In an emergency news briefing organized Saturday, the national health protection agency’s commissioner, Jeong Eun-kyeong, said health care capacities had room to cope with 2,500 to 3,000 cases occurring each day for another week or two.

After restrictions were eased earlier this month to permit families to gather over Chuseok, overall movements had increased, she said, and that based on the trends in health data, the number of cases could continue to hover above 3,000 a day this week.

She said whether to ease restrictions next month as planned depended on how much of the population was protected with vaccines by then.

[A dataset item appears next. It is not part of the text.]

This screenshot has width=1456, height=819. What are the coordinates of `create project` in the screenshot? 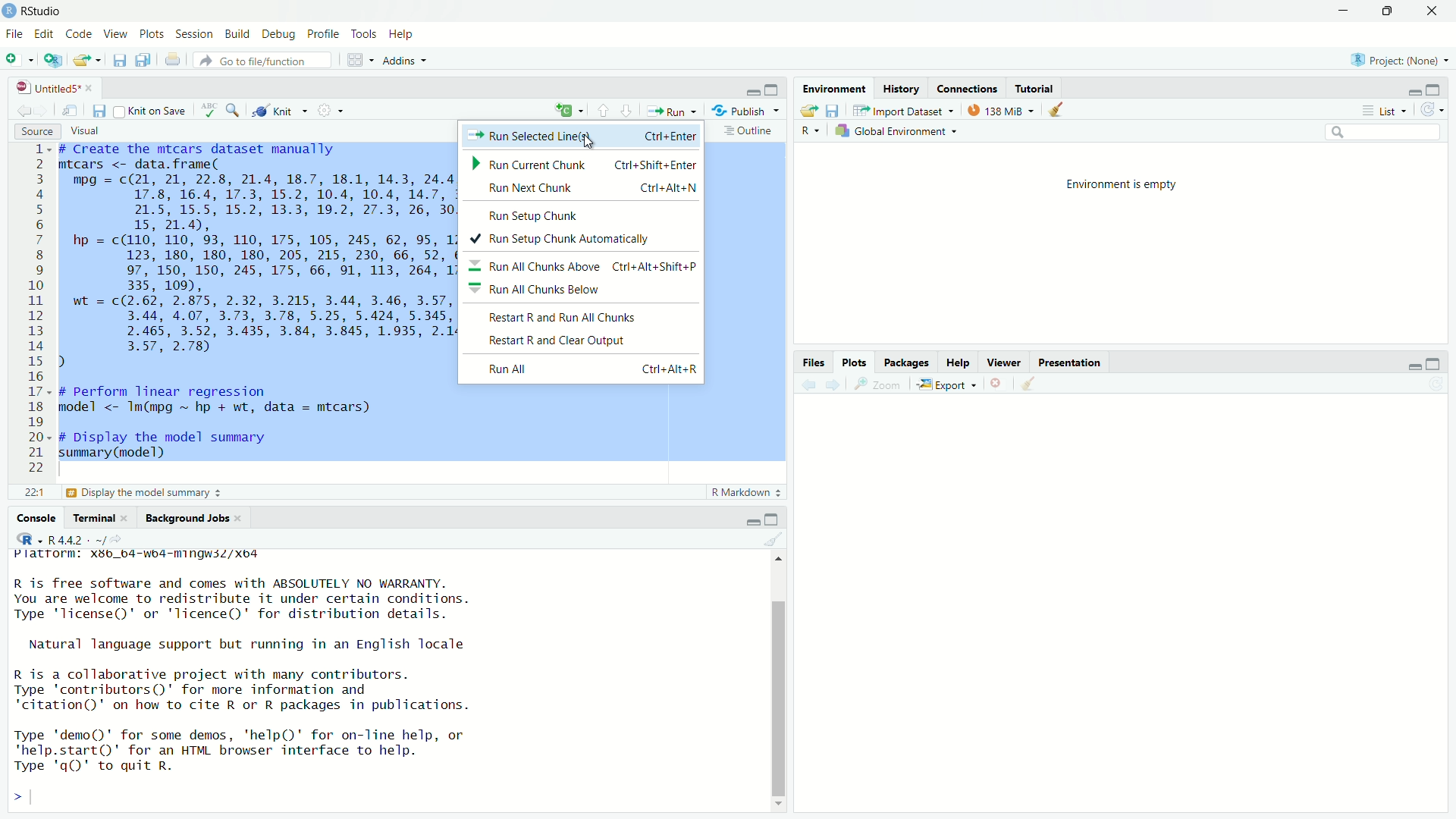 It's located at (54, 61).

The pressing task at the moment was lessening the caseload, she said, asking those who traveled for the holiday to get tested regardless of an absence of symptoms and cancel plans at least for the next two weeks.

“There’s no way around it but to follow the same safety precautions of wearing face masks, keeping indoor spaces well-ventilated, avoiding crowds and washing hands frequently,” she said.

By Saturday’s end, 74 percent of 51 million people in Korea had received at least one dose of a vaccine while 45 percent had been fully vaccinated, seven months since the vaccine campaign began in February.